Гуманизм с его стремлением к ясному видению, с его критическим подходом к любому тексту культуры дал новое понимание истории. Однако перспектива, открывшаяся этому новому взгляду, была малоутешительной, поскольку не оставляла места для деятельности достойного человека, на которого возлагали надежду гуманисты.

Чтобы продолжать надеяться, нужно было найти какую-то иную точку зрения, позволявшую взглянуть на человека в перспективе то ли более обширной, то ли более далекой, не ограничивая обзор кругом современной истории. Такая точка зрения уже существовала, предложенная истолкователями Платона. Они окрашивали земное бытие светом небесных идей, не отнимая у земного и человеческого его природной сущности. В XVI в. на этой основе развивается традиция натурфилософии, т. е. философии природы.

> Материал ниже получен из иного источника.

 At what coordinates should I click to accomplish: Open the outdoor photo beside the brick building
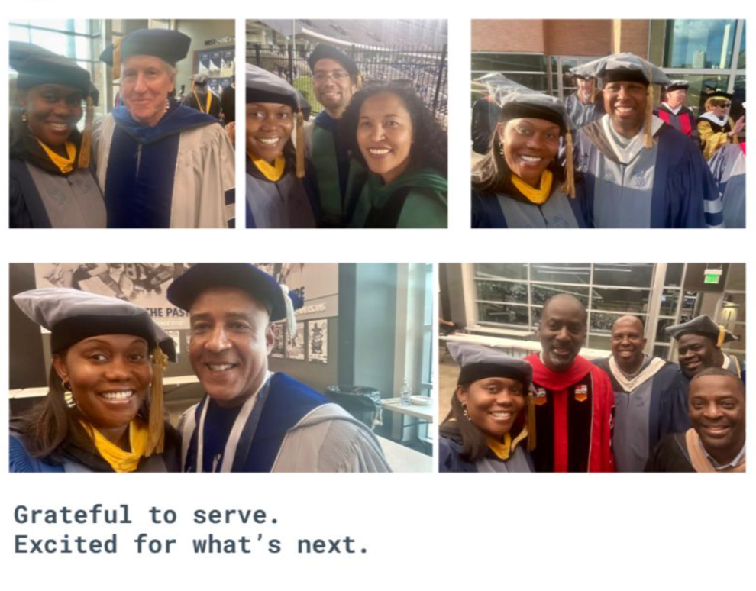tap(609, 124)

В свое время Платон сурово поступил с поэтами, заявив, что им нет места в идеальном государстве. Поэты простили Платона и с начала Возрождения вдохновлялись его идеями. Более того, [119-120] поэтической по своей сути была и философия его современных продолжателей, исходивших из представления о мире, исполненном Любви и Красоты. Эти понятия определяли стилистику мысли, вдохновенную, даже восторженную, легко увлекающуюся самыми фантастическими идеями. Впрочем, не только фантастическими, но и научными. В XVI столетии научное знание не менее чем вымысел волнует воображение.

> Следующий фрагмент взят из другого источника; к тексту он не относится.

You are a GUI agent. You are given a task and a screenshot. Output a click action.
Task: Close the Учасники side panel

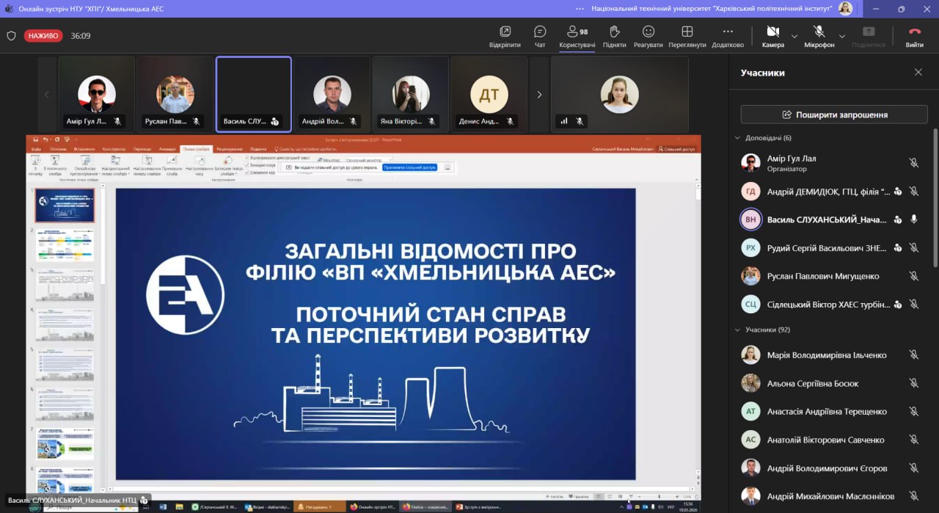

Союз науки и искусства зримо представляют живопись и скульптура Высокого Возрождения. От художника требовалось доскональное знание анатомии. Нередко художник сам был ученым: универсальным, подобно Леонардо да Винчи (1452—1519); расширившим пределы своей профессии до градостроительства и фортификации, подобно Микеланджело Буонаротти (1474—1564). Он был знатоком физической природы человека, независимо от того, предпочитал ли подчеркнуть в физическом присутствие Божественной сущности, подобно Рафаэлю (1483—1520), или, подобно Тициану (1466/ 1467 или 1489/1490 — 1576), вдохновлялся чувственным. Рисунки Леонардо замечательно сохранили процесс проникновения в сам двигательный механизм, в мышечную динамику тела. В последующие века порой будет казаться, что Высокое Возрождение слишком пристально всматривалось в телесное, что за точностью мышечных движений пропала тонкость душевных, и тогда будут возникать направления в искусстве, подобные английским прерафаэлитам XIX в., в чьем самоназвании — призыв: вернуться к одухотворенному образу человека, каким он предстает в живописи до Рафаэля.

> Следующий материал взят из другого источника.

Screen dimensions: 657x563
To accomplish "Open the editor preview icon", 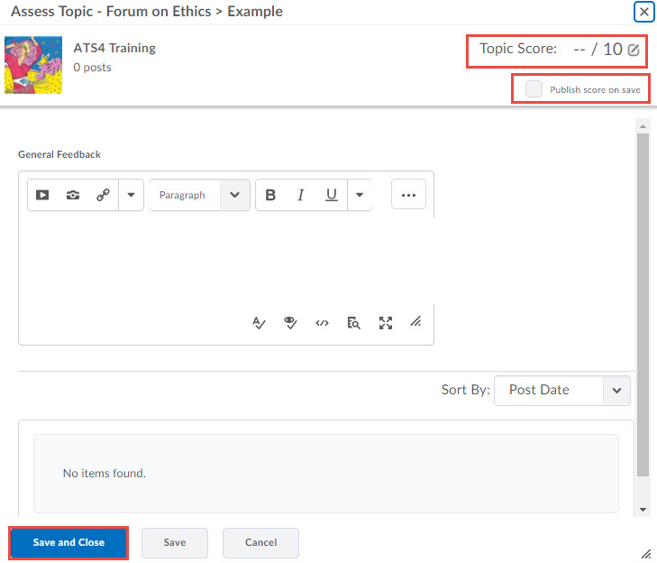I will tap(354, 323).
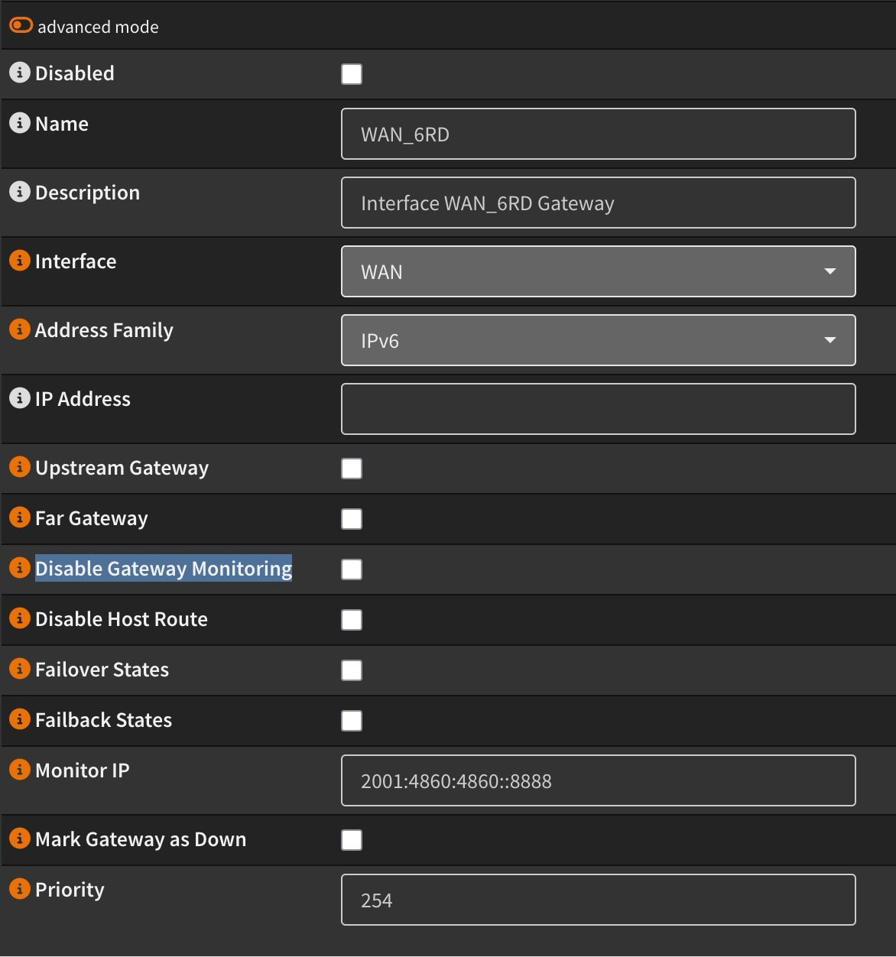
Task: Click the Name field containing WAN_6RD
Action: [x=598, y=134]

Однако в XVI столетии точное знание о строении тела человека (микрокосма) и о строении мироздания (макрокосма) не кажется препятствием к постижению духа, к свободной игре воображения. Напротив, научная мысль дает неожиданные подсказки, волнующе обнаруживает неизвестное. Коперник стал источником вдохновения для Джордано Бруно; Галилей — для Томмазо Кампанеллы. Эти два имени наиболее известны и трагически памятны в традиции ре-нессансной натурфилософии.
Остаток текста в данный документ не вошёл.